The final game, at the Wanderers, starts on Wednesday.
De Villiers has admitted to being in the best form of his life. He has scored two fifties and has only failed to reach three figures because his aggression has seen him get himself out. Kohli’s 153 on a difficult pitch at SuperSport Park was a punchy retort to the idea that Indian batsmen suffer a collective meltdown the moment there’s a bit of bounce in the wicket.
The result is that both sets of bowlers have spent a significant part of the series scratching their heads about how to dismiss De Villiers and Kohli.
Donald – who took 330 wickets for the Proteas and now earns a living as a bowling coach with Kent – has nothing but sympathy for them.
“I have a standing joke that if you’re sitting in a team meeting planning to get guys like that out, good luck to you.
“They’re obviously freakish players and the only other player I can remember who’s similar is Ricky Ponting, although he didn’t have De Villiers’ flair.
“The problem with them is they’re technically very organised and hit good balls for four.
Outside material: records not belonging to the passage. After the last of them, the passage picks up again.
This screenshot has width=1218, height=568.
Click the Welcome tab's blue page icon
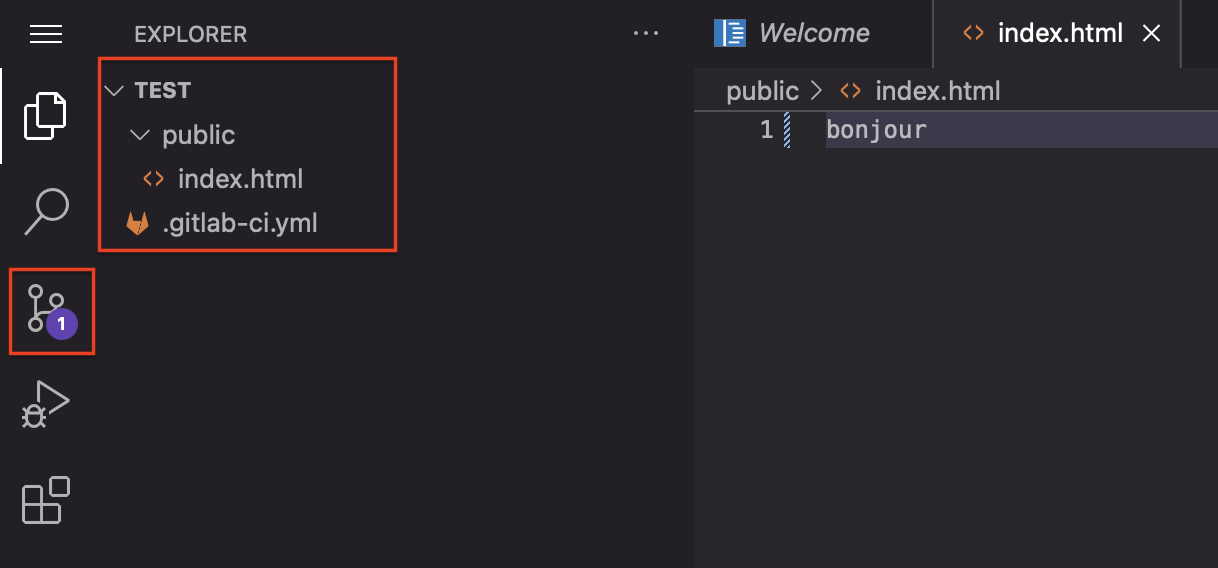click(x=730, y=33)
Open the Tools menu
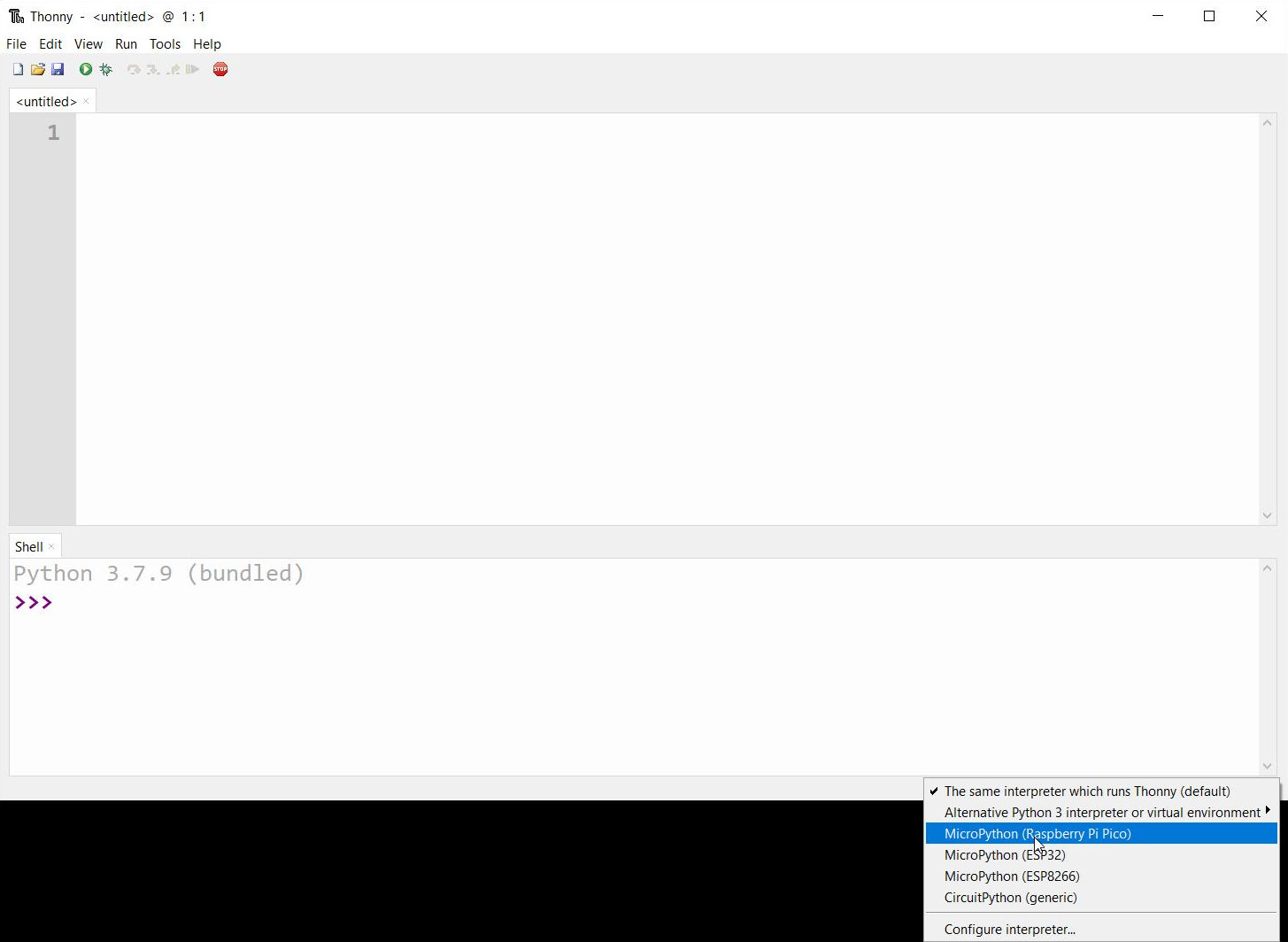1288x942 pixels. [x=165, y=43]
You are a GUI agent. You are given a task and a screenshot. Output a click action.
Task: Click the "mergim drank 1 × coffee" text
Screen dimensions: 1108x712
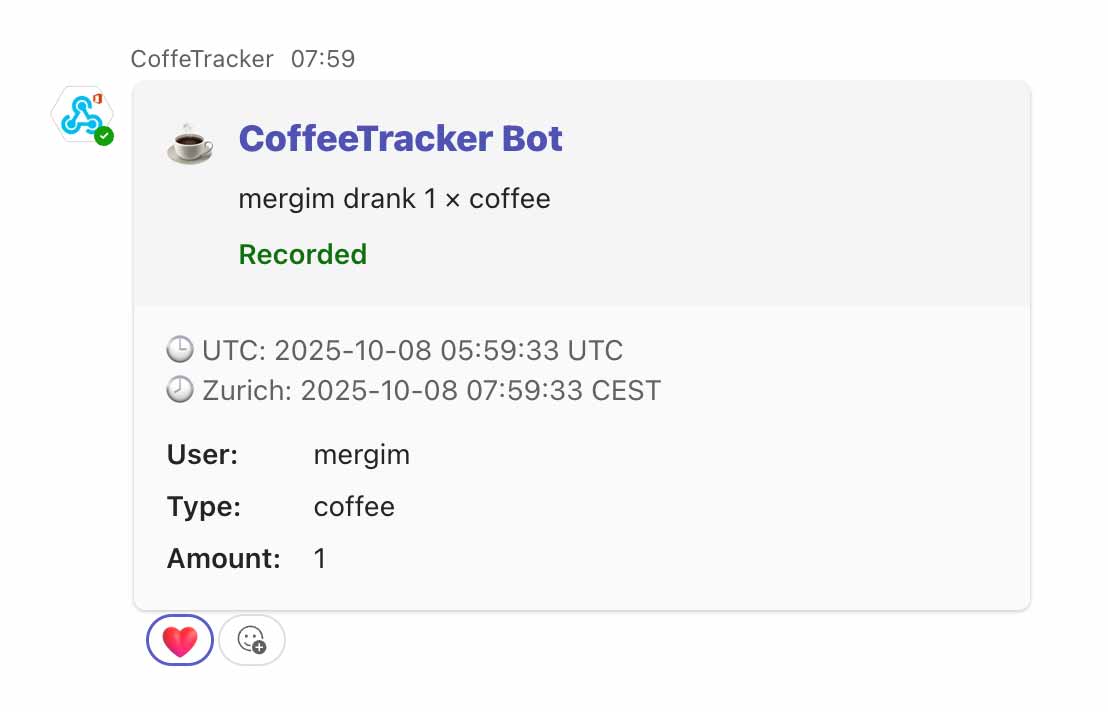pyautogui.click(x=394, y=198)
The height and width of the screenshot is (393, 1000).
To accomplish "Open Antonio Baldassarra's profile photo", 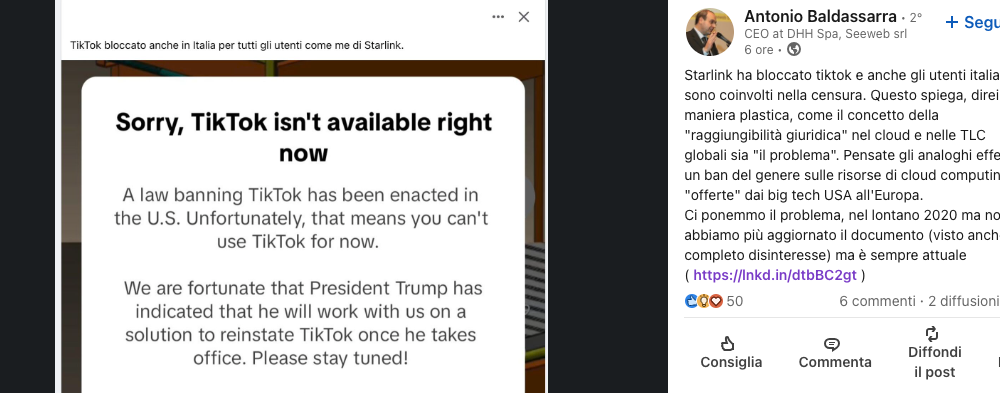I will [x=709, y=32].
They always look to attack and transfer pressure back onto the bowlers and make it difficult for them to hit their lines and lengths. These are the two best batsmen in the world at the moment".
Get on top of bowlers
While he’s an equal admirer of both, Donald has something approaching a favourite in his countryman, but it’s a decision made less from parochialism than it is from enjoying his particular brand of artistry with the bat.
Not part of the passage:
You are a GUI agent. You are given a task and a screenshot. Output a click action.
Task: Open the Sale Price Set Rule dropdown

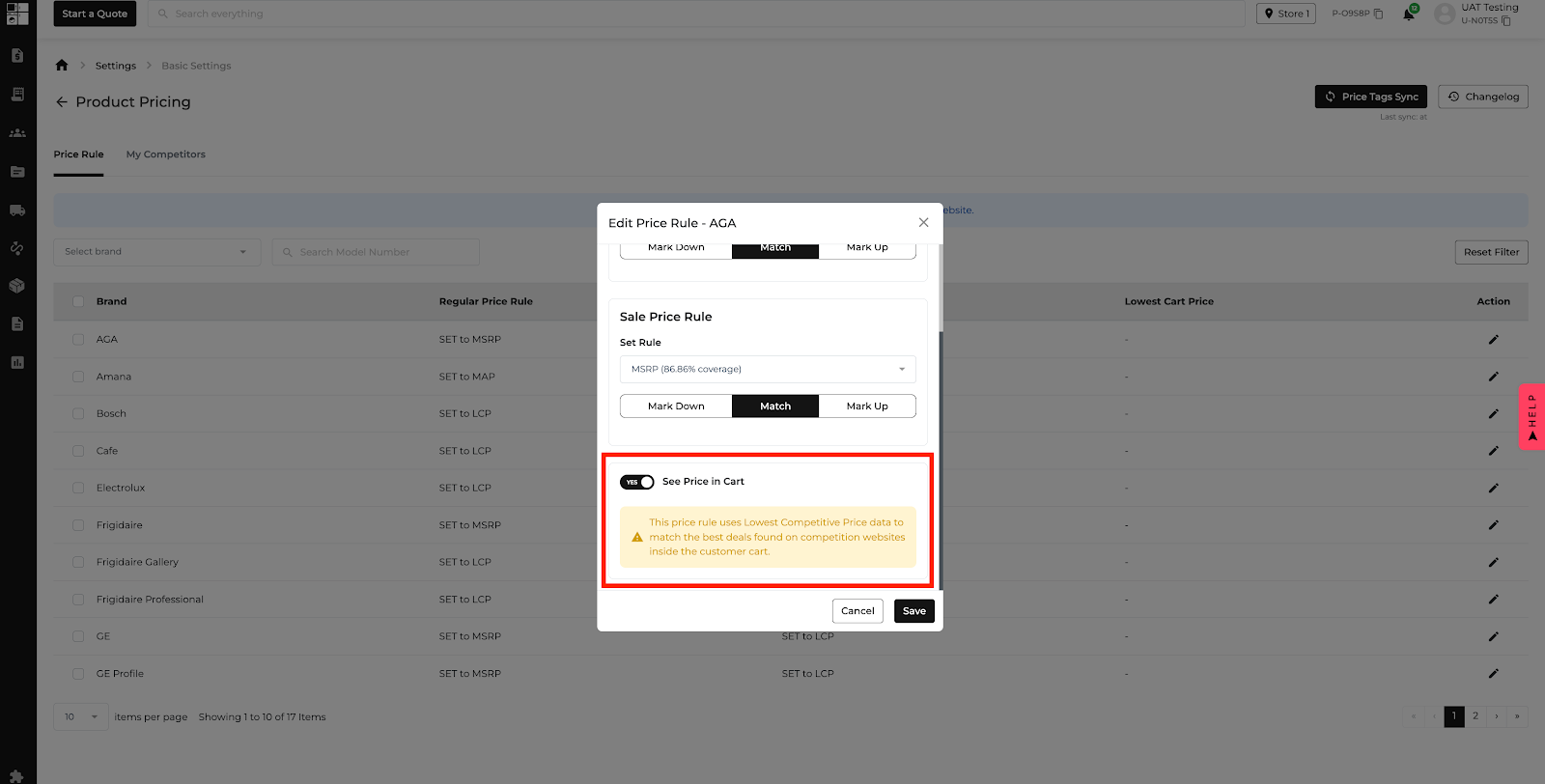[x=768, y=369]
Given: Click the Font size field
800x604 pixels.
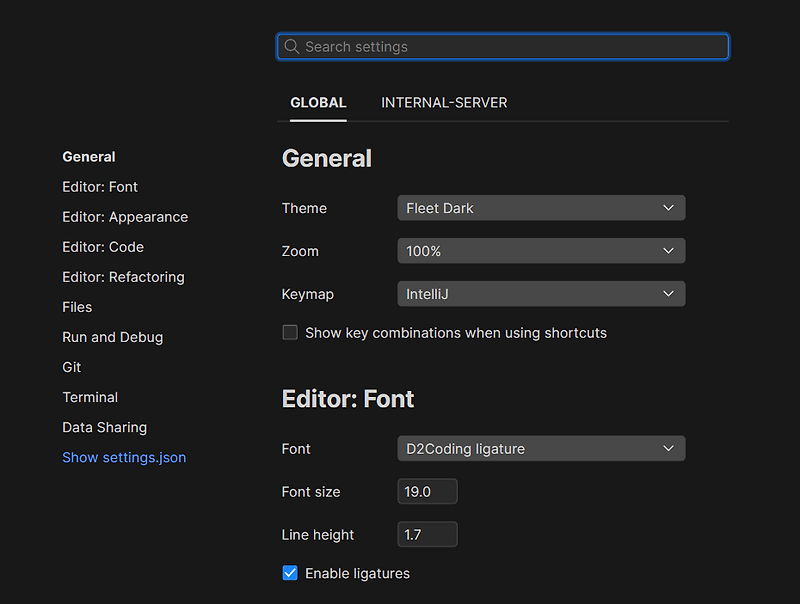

“I had the pleasure of watching both make hundreds in the IPL (Indian Premier League) – I’d never seen hitting like that. But with AB, whatever you plan technically in a team meeting goes out the window. He’s a player you can’t plan for because he has so many options.
“He’s an unbelievable 360 degrees player in all formats of the game. Virat himself has said he absolutely adores watching AB bat in one-day cricket. Once one of the players asked him how he did it and he said his way was to get on top of the bowlers very quickly, basically to get them to change their lengths".
Donald’s case in point is how De Villiers put India’s Bhuvneshwar Kumar off after the swing bowler got off to a flyer in the first Test in Cape Town: “One minute he had three wickets for nothing and suddenly he was 3/40 after a big over by AB".
That said, Donald says it is a close-run thing as to who is the better batsman. His feeling is that De Villiers is the better limited-overs player and Kohli an archetypal Test player.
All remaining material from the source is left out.